--- Start Provided records ---

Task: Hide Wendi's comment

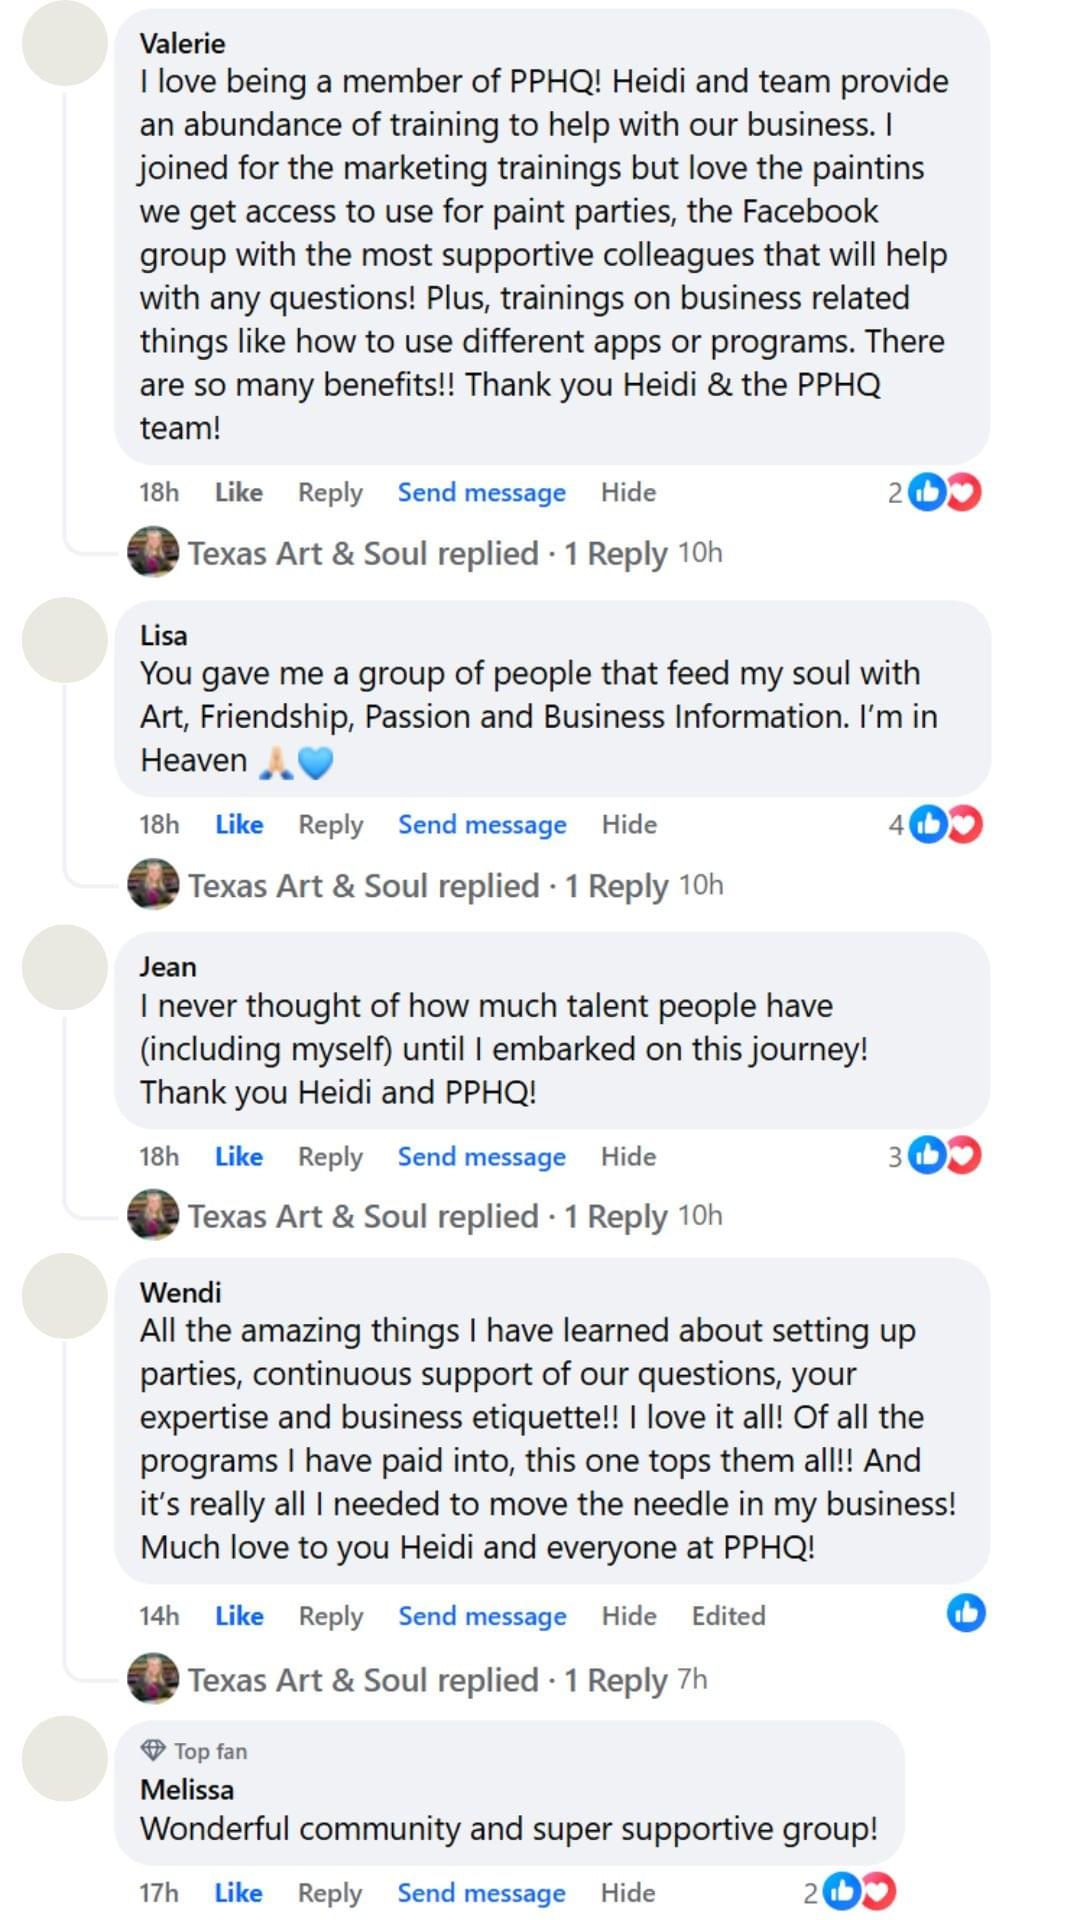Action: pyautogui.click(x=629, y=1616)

--- End Provided records ---
--- Start Provided records ---

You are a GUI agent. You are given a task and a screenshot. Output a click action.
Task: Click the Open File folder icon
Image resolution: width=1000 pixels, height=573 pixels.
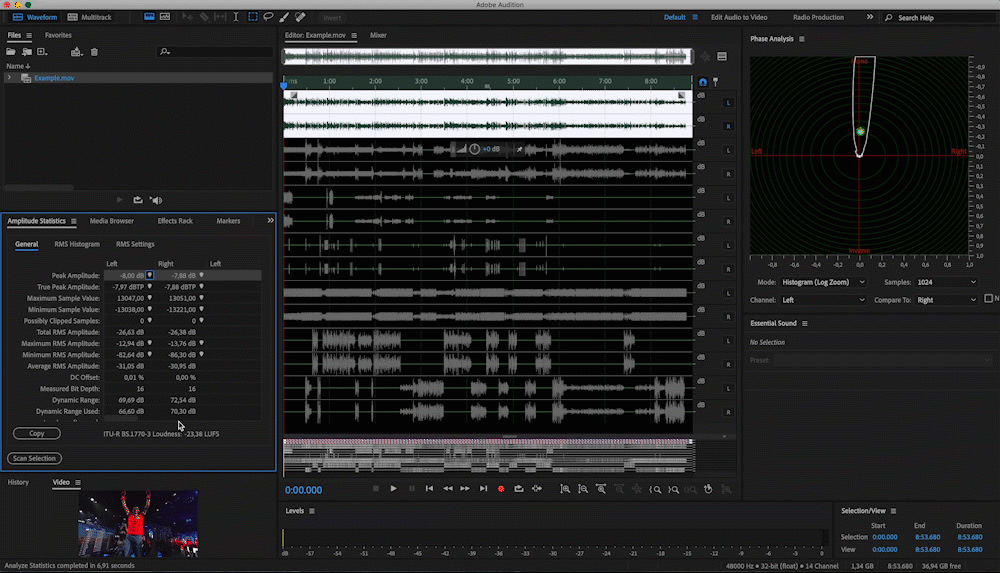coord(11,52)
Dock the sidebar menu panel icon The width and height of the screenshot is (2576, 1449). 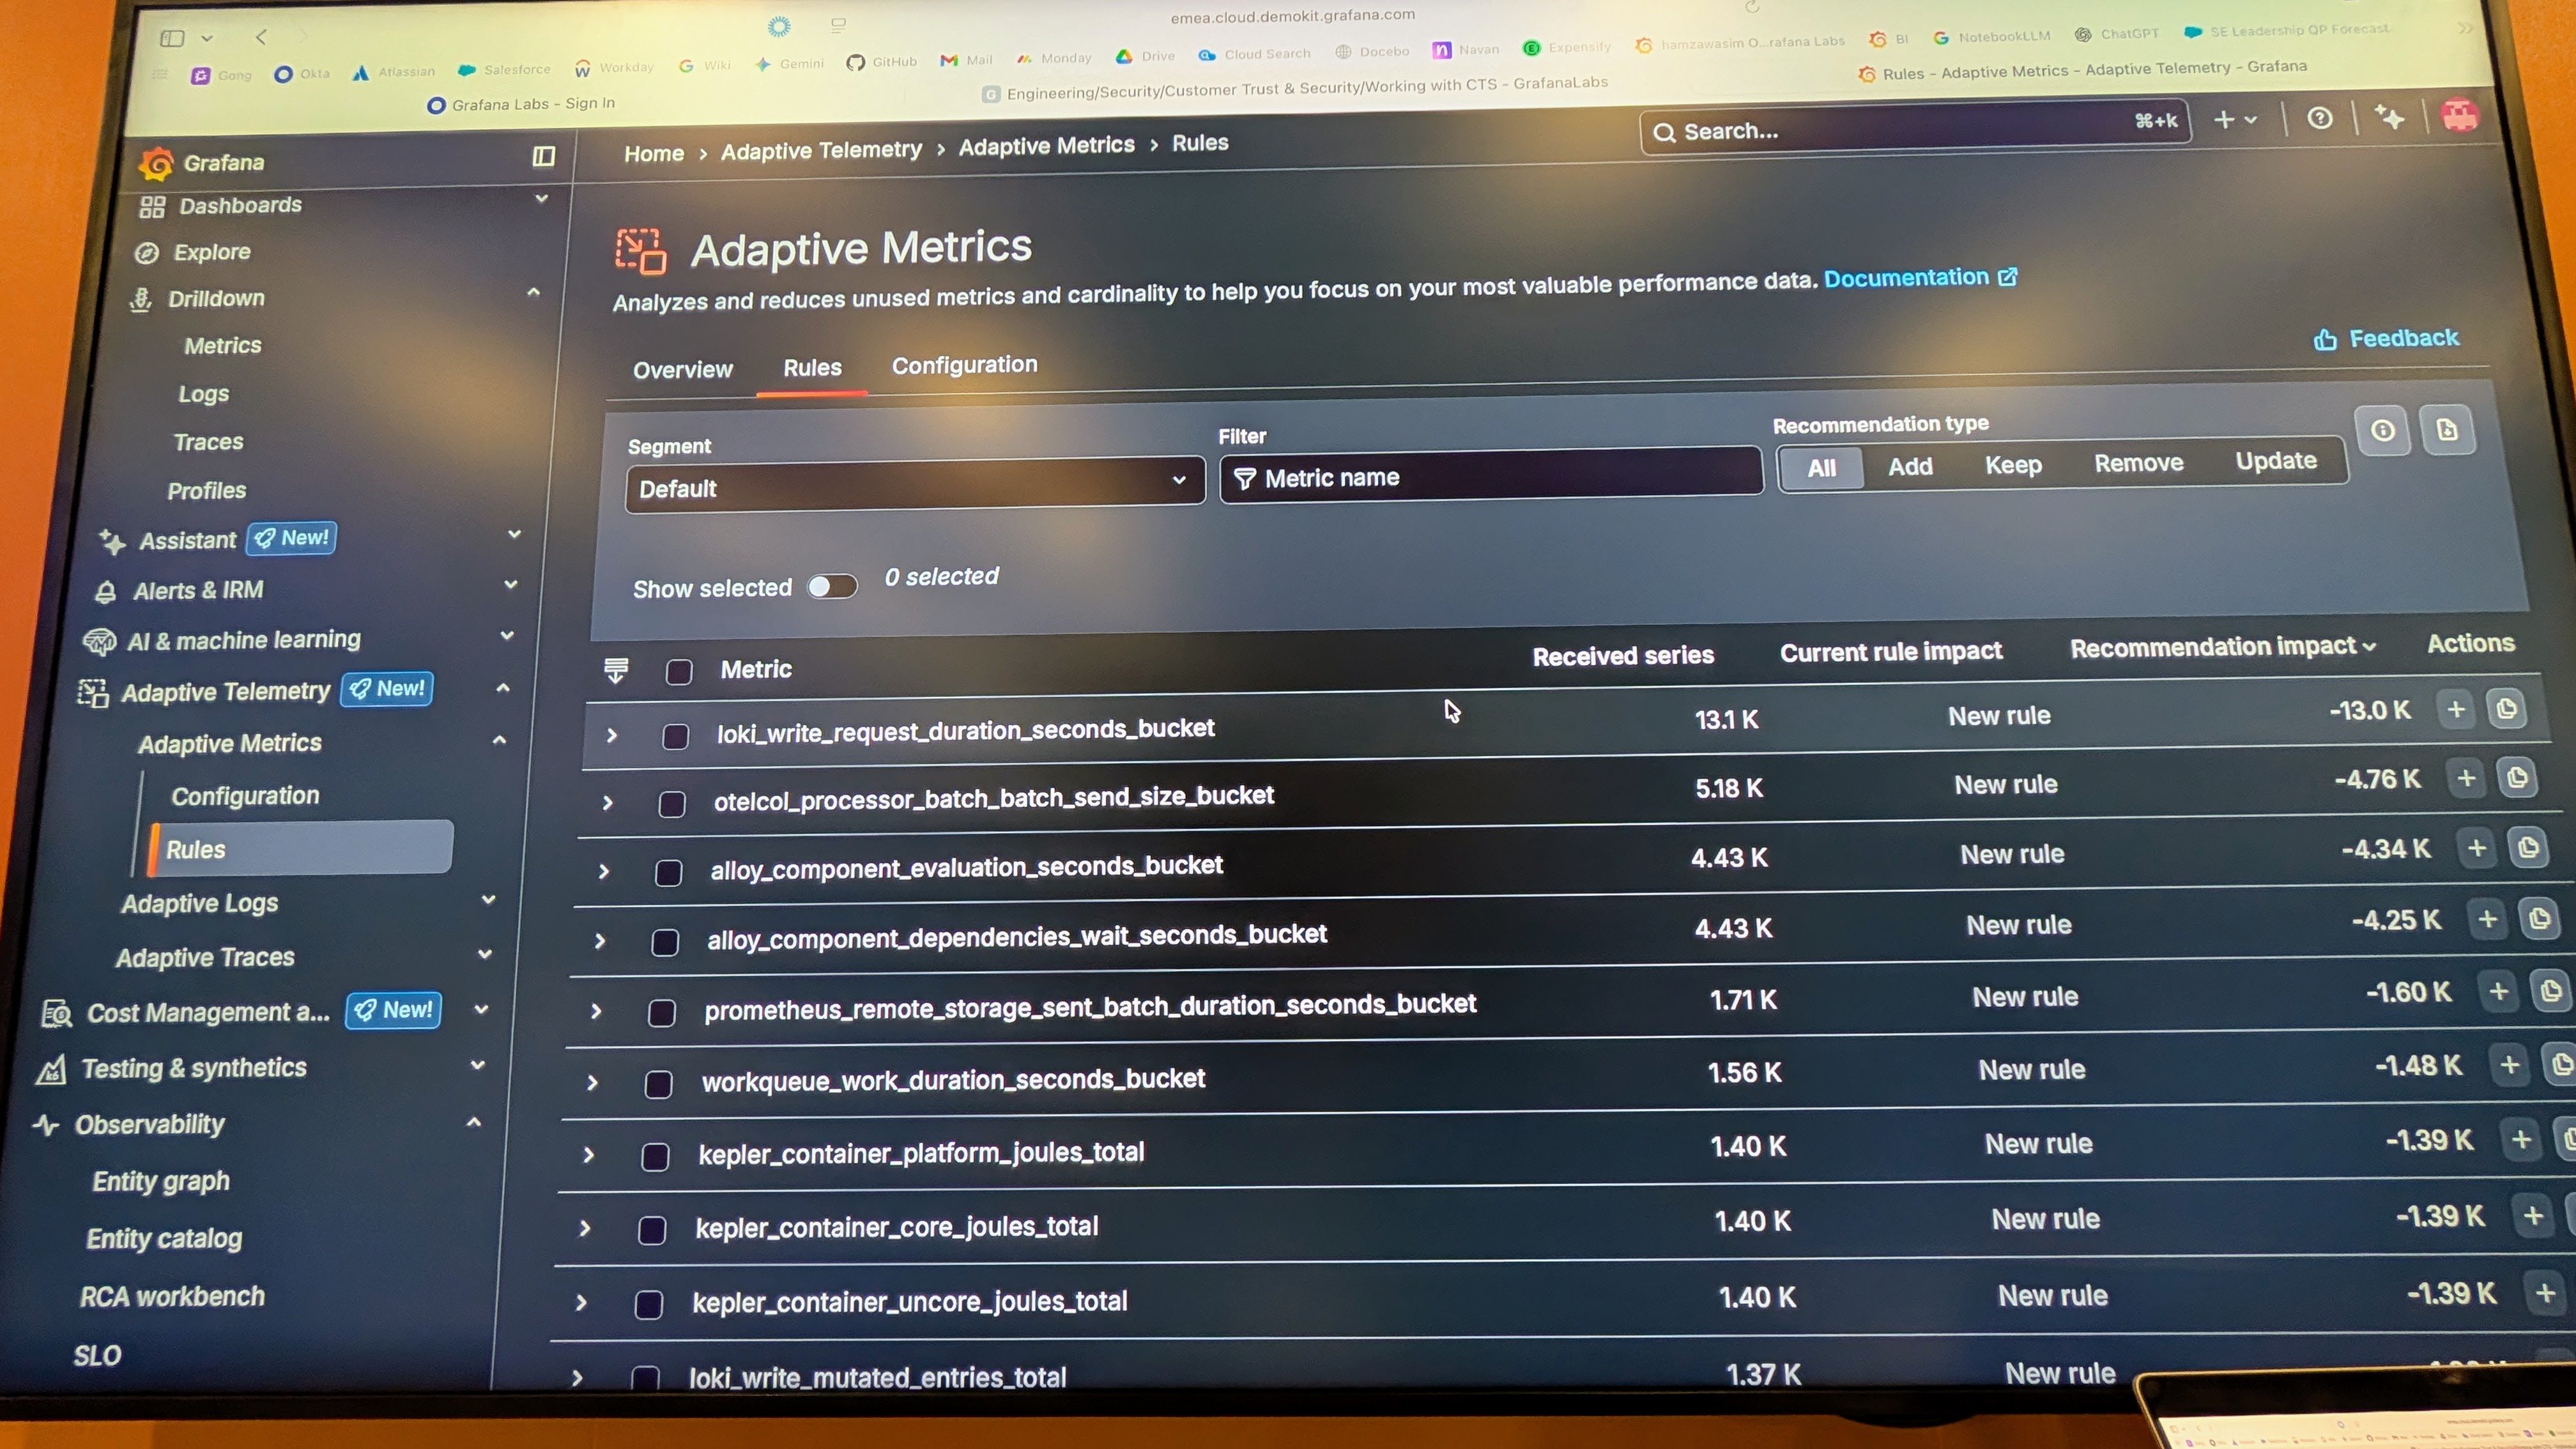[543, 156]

--- End Provided records ---

What is needed ->
Swap "screenshot" for "screen capture" in the entries, beginning at the line that has "You are a GUI" and stopping after the line that has "coord(11,52)", and change nothing else. Return only those lines, without the pictures.

Written solution ->
You are a GUI agent. You are given a task and a screen capture. Output a click action.
Task: Click the Open File folder icon
Image resolution: width=1000 pixels, height=573 pixels.
coord(11,52)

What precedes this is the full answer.